Apprenant que Talleyrand est mourant, le roi Louis-Philippe décide, contrairement à l’étiquette, de lui rendre visite. « Sire, murmure le mourant, c’est un grand honneur que le roi fait à ma maison. » Il meurt le 17 mai 1838, à 15h50[

Des funérailles officielles et religieuses sont célébrées le 22 mai. Il est enterré dans une chapelle proche du château de Valençay, où son corps est ramené le 5 septembre, puis enterré dans la crypte familiale de la chapelle. La plaque de marbre qui recouvre le cercueil porte l’inscription suivante : « Ici repose le corps de Charles-Maurice de Talleyrand Périgord, prince duc de Talleyrand, duc de Dino, né à Paris le 2 février 1754, mort dans la même ville le 17 mai 1838. »

Regards contemporains et postérité

* Gustave Flaubert : « Talleyrand (Prince de) : s’indigner contre » (Dictionnaire des idées reçues) ;
* Honoré de Balzac : « Certain prince qui n’est manchot que du pied, que je regarde comme un politique de génie et dont le nom grandira dans l’histoire »[réf. nécessaire] ;
* Alphonse de Lamartine : « L’opulence, pour M. de Talleyrand était autant une politique qu’une élégance de sa vie »[réf. nécessaire] ;
* George Sand : « Une exception de la nature, une monstruosité si rare que le genre humain, tout en le méprisant, l’a contemplé avec une imbécile admiration. » ;
* Napoléon : « De la merde dans un bas de soie ». (Après la rupture suite au complot) auquel Talleyrand dira « dommage qu’un si grand homme soit si mal élevé »

* Charles Augustin Sainte-Beuve : « Le problème moral que soulève le personnage de Talleyrand, en ce qu’il a d’extraordinaire et d’original, consiste tout entier dans l’assemblage, assurément singulier et unique à ce degré, d’un esprit supérieur, d’un bon sens net, d’un goût exquis et d’une corruption consommée, recouverte de dédain, de laisser-aller et de nonchalance. »

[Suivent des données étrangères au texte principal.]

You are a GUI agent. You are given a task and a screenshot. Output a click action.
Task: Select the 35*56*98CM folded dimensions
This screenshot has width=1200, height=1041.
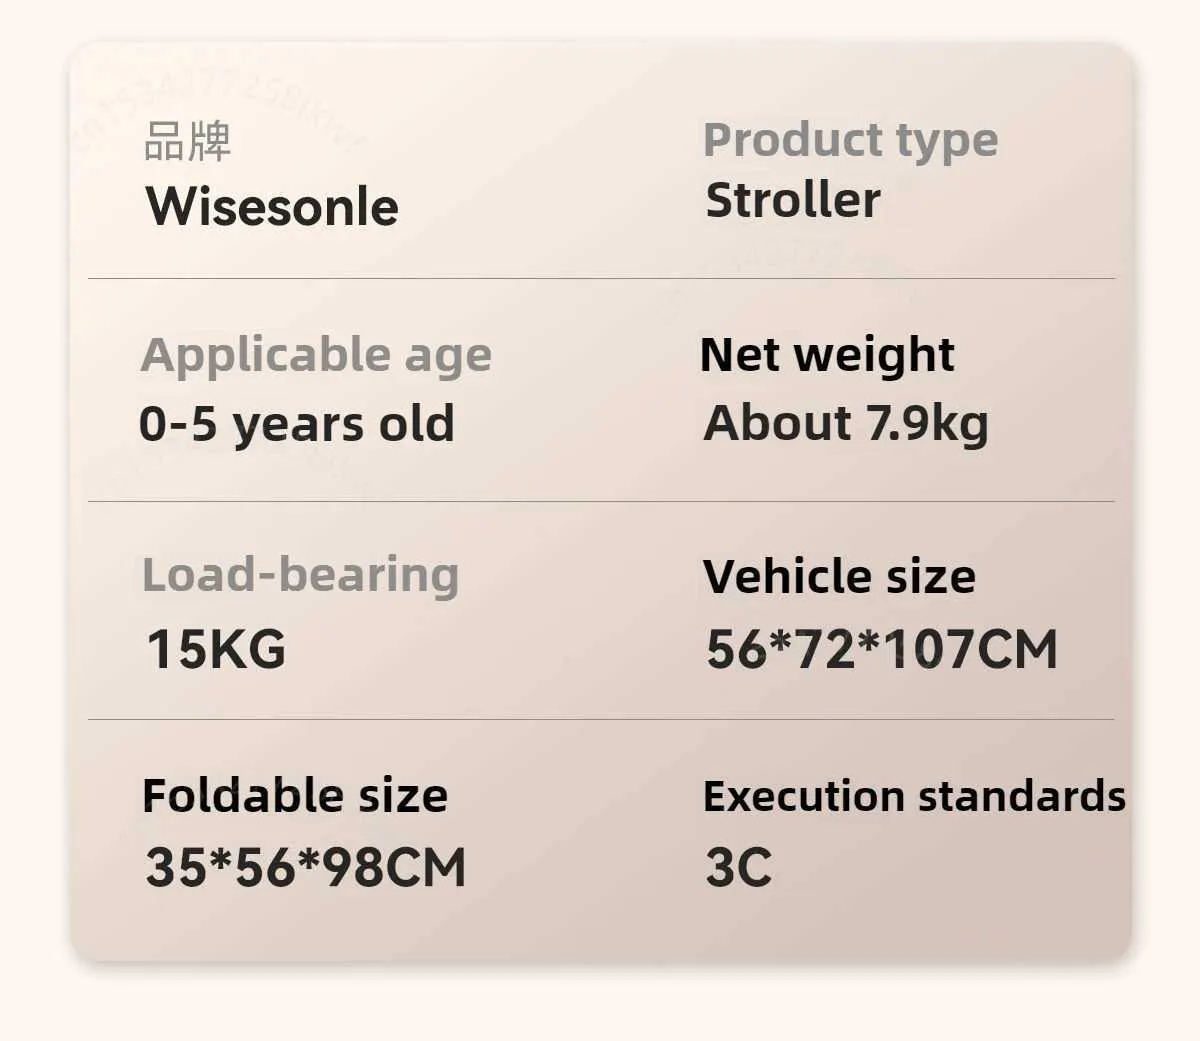point(305,866)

Talleyrand était surnommé « le diable boiteux » en raison de son infirmité et par la haine que lui vouaient certains de ses ennemis, en particulier au sein des factions : « ultras » (pour qui il était un révolutionnaire), Église catholique (qui se souvenait de la confiscation des biens de l’Église), jacobins (pour qui il était un traître à la Révolution), bonapartistes (qui lui reprochaient la « trahison d’Erfurt »), etc. Plusieurs mémorialistes, comme François-René de Chateaubriand[40], expriment dans leurs ouvrages tout le mal qu’ils pensent de lui.

Le XXe siècle a vu, dans l’ensemble, une « réhabilitation » de Talleyrand, en particulier par ses nombreux biographes, qui, en général, ont vu une continuité dans la vie du personnage, en tant que serviteur de « la France ».